The shocking moment of the evening was John Thune (R-SD) on NPR’s post-mortem, looking as though he’d lost his best friend, beginning his reaction with a motto proud and bold, a ringing, confident endorsement of his chief: “well, we have to try it” …and losing enthusiasm from that point on. Is that the odds Republicans are quoting? And why do we have to try it? Why would any Republican want this new millstone around his neck?
“Hail Mary pass” is the current metaphor, but just to keep it challenging: the quarterback isn’t allowed to raise his arm above his shoulder, the receivers are shooting each other, the defense is blowing them up with IEDs, and the goal line is undefined. Right.
I can’t make sense of the first play, never mind the game plan. Iraqi police and army units are either Shi’a or Sunni. Either the Sunni are going in to Sadr City to kick butt (with Americans embedded), or the Shi’a are (ditto), or we are. In Sadr City, the militia is, approximately, the men between the ages of 15 and 60, and they live in, and shoot from, houses with women and children. If it’s the Sunni regiments, do we imagine that massacre establishes peace and coexistence (no matter who gets massacred)? If it’s the Shi’a regiments, do we imagine them more plausibly killing Mahdi Army grunts, deserting…or fragging the Americans who are urging them on to glory? If it’s us…well, that’s not what Bush said; apparently his fantasy capacity has limits.

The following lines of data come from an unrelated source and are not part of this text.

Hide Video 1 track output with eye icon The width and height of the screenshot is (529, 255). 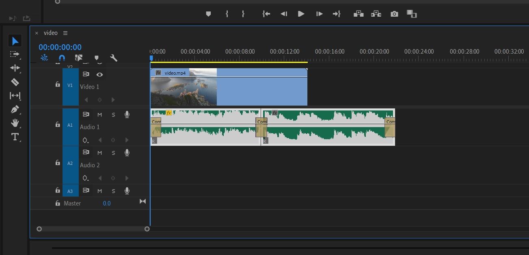pyautogui.click(x=99, y=74)
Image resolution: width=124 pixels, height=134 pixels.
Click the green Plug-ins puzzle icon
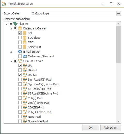tap(16, 24)
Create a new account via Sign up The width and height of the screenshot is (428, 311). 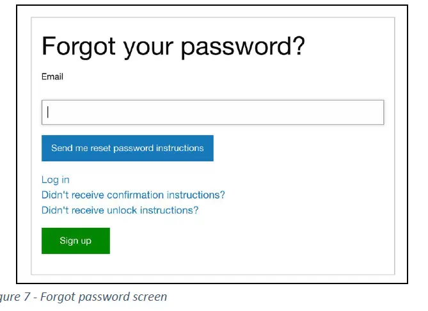point(75,241)
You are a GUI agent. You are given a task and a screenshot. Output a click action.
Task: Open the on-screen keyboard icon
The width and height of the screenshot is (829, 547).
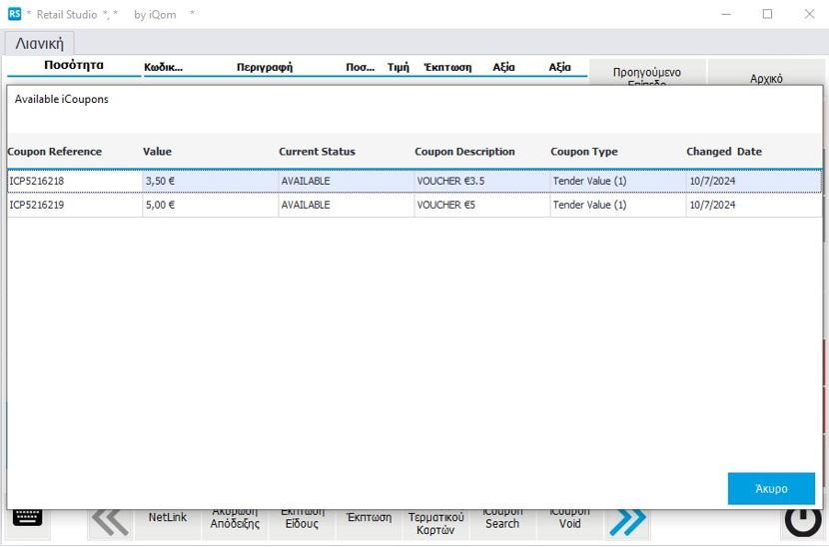coord(27,517)
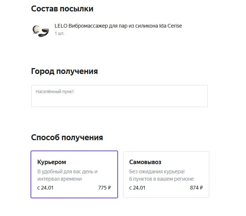Screen dimensions: 246x216
Task: Open the LELO Вибромассажер product title
Action: [x=118, y=26]
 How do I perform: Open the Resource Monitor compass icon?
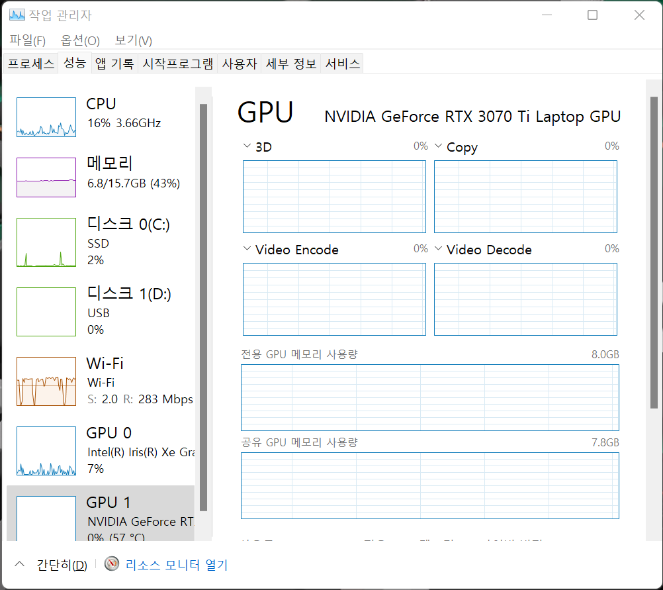[x=112, y=564]
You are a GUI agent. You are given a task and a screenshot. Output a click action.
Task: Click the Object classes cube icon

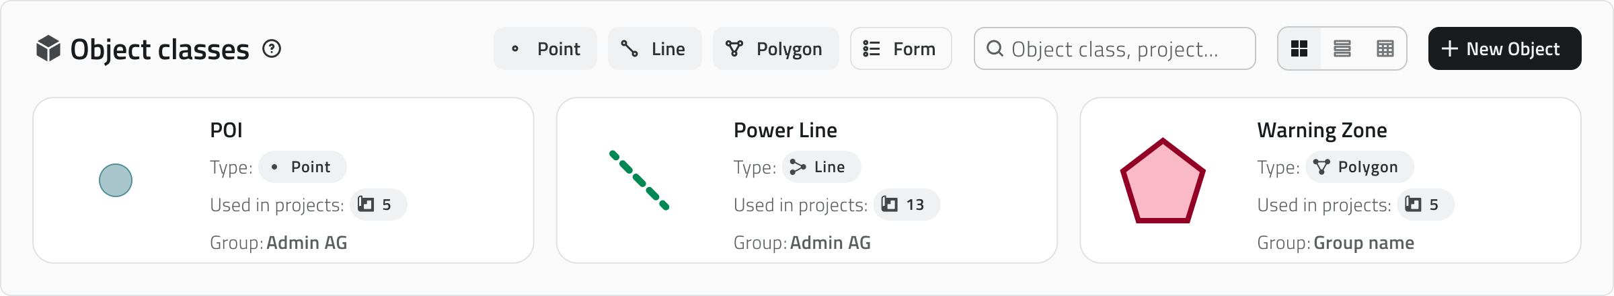coord(48,49)
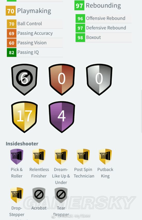Viewport: 142px width, 220px height.
Task: Click the Offensive Rebound rating row
Action: [x=104, y=18]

There were no surprises in this speech; we’re beyond surprise at the dreamworld irresponsibility of this administration. Two more years of body bags and bodies in bits, the ruin of Gen. Petraeus’ career, endless more billions up in smoke, further breaking of a military that actually has useful work to do, international humiliation. It wasn’t about oil; the oil would have been cheaper to buy than to conquer and we don’t even have it. It wasn’t about WMDs. It wasn’t about Al Qaida. Water under the bridge…but what is it about now?
The best anyone’s been able to do to get behind this travesty is to point with alarm at how awful it will be if we leave now, and to assert that we “have to win”, though David Brooks can’t resist putting in the completely cynical and mendacious idea that the Democrats have some duty to come up with a plan to achieve a victory that has been completely precluded, forever, by the whole Bush program, from concept to execution. There is no making “plans” to stop the sun in the sky, to make bricks without straw, or to turn back time. When this little surge subsides and things are unchanged, it will be at least as awful if we leave then, and we still “have to win”, what then?
The SMU faculty is beginning to grumble, but can anyone explain why they will even start to begin to commence to entertain the possibility of hosting W’s presidential library?